Records from a data source:

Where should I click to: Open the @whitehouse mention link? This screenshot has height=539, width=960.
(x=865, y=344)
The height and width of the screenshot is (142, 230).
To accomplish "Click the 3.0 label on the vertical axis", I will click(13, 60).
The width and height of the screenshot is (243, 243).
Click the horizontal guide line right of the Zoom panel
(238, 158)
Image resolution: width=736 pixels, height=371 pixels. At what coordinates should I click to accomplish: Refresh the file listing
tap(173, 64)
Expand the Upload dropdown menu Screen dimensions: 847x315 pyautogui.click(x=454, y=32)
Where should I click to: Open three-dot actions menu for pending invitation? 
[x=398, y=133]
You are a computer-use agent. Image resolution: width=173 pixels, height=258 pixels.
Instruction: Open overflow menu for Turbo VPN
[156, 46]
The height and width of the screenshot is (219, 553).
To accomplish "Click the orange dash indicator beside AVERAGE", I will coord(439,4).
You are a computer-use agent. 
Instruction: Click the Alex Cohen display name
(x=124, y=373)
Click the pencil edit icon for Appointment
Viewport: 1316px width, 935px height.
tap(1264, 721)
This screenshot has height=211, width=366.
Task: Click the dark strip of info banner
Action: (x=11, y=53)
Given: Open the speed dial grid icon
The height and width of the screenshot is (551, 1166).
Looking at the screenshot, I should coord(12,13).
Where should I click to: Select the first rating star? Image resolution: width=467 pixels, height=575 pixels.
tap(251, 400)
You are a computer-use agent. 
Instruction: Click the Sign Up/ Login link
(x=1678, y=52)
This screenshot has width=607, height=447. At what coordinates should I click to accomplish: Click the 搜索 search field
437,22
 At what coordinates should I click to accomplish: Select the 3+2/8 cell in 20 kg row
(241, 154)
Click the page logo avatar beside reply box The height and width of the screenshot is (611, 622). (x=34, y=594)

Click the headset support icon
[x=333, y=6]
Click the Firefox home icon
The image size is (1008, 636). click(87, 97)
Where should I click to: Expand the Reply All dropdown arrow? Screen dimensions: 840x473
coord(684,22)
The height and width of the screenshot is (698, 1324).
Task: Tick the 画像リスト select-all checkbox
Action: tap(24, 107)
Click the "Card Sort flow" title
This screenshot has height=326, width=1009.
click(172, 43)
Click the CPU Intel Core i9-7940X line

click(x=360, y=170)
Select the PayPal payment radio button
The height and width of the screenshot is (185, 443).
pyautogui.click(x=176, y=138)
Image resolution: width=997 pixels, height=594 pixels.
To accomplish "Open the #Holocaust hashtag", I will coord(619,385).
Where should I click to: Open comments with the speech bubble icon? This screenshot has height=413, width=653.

=== Your task ===
Search the data above for the string "will" and report each line that holds it.

=== Reply ===
To accomplish "Click the 3.0 label on the vertical axis", I will click(13, 60).
To accomplish "Click the orange dash indicator beside AVERAGE", I will coord(439,4).
To accomplish "Open the #Holocaust hashtag", I will coord(619,385).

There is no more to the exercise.